Григорий
Васильевич
ПОДЕЛИТЬСЯ СТРАНИЦЕЙ
История солдата
В родословной моего деда Григория Васильевича Новоселова, словно две реки, сплелись две традиции. Трудная судьба русского крестьянства и еще более горькая участь кубанского казачества.
Отец, Василий Новоселов, был простым крестьянином из деревни Заднее Поле, что на новгородской земле. В империалистическую войну ушел в солдаты и честно бился «За веру, царя и Отечество!» Воевал храбро, получил даже Георгиевский крест за солдатскую отвагу. И судьбу свою нашел на Южном фронте, вернулся домой с женой, кубанской казачкой Антониной Ивановой. 12 апреля 1925 года и родился в новгородской крестьянской деревне кубанский казак Григорий Новоселов – мой прадедушка. Рос подвижным и озорным мальчиком.

ЦЕЛЬ ЗАДАНИЯ:
Проверьте по отрывку о Григории Новоселове три утверждения. Для каждого ответьте «да» или «нет» и дословно приведите слова отрывка, которые это решают.
(а) Василий Новоселов получил Георгиевский крест.
(б) Григорий Новоселов родился в 1935 году.
(в) Григорий рос тихим и спокойным мальчиком.

(Записи набора данных)
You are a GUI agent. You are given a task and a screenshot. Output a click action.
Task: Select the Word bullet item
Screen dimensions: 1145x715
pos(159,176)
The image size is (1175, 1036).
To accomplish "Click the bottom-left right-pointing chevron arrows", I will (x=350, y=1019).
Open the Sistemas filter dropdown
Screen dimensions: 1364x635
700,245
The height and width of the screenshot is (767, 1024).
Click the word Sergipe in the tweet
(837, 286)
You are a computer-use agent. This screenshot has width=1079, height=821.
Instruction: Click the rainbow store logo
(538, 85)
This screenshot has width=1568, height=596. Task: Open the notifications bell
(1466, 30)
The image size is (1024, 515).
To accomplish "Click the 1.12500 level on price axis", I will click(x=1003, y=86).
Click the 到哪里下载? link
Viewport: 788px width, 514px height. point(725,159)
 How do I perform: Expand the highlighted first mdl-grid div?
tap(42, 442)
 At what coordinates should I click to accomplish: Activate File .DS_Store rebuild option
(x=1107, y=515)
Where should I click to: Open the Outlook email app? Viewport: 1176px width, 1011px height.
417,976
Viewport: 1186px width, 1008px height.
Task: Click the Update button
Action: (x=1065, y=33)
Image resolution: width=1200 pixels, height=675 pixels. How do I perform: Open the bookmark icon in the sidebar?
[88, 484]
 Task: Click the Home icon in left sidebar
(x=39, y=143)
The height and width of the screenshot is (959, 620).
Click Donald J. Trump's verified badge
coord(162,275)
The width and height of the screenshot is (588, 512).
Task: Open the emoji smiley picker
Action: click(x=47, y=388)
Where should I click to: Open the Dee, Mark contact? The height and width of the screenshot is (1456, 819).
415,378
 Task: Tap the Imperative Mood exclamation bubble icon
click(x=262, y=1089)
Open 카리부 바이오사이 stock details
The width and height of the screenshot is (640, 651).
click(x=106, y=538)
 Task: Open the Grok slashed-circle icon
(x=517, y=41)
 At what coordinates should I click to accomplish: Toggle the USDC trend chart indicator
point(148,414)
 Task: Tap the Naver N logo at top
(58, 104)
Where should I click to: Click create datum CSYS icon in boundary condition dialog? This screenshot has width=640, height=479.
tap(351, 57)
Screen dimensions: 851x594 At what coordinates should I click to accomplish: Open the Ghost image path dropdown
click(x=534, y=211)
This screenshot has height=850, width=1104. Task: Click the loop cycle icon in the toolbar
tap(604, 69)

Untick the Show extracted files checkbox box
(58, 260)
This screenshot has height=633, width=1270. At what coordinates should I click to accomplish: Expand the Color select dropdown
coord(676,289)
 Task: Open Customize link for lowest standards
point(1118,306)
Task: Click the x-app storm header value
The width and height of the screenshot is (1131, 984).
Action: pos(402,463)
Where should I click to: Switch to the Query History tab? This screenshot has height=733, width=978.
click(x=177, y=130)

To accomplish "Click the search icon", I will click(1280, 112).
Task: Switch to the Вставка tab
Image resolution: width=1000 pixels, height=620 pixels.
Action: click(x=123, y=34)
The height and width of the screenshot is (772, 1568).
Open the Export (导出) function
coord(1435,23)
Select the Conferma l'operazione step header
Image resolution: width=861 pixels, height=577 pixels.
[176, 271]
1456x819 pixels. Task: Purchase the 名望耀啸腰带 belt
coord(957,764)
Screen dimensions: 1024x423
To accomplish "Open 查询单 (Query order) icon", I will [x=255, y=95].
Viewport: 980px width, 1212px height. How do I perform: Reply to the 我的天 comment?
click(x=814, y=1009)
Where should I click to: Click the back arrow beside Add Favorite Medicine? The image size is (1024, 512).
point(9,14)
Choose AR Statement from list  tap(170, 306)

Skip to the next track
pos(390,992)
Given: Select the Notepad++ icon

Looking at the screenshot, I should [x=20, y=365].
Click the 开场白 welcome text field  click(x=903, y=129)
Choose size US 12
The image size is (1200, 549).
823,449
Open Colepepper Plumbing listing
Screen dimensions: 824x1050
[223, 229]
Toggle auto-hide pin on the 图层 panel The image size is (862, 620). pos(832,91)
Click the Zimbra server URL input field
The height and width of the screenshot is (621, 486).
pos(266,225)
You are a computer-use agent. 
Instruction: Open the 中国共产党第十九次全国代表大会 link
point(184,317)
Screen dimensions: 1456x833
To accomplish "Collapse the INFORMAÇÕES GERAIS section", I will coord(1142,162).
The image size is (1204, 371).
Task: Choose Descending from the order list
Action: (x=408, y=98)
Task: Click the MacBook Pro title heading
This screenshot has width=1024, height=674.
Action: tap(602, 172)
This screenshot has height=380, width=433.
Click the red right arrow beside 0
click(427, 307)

ПОЛНОЕ РЕШЕНИЕ:
(а) Да: «получил даже Георгиевский крест за солдатскую отвагу».
(б) Нет: «12 апреля 1925 года и родился в новгородской крестьянской деревне кубанский казак Григорий Новоселов».
(в) Нет: «Рос подвижным и озорным мальчиком».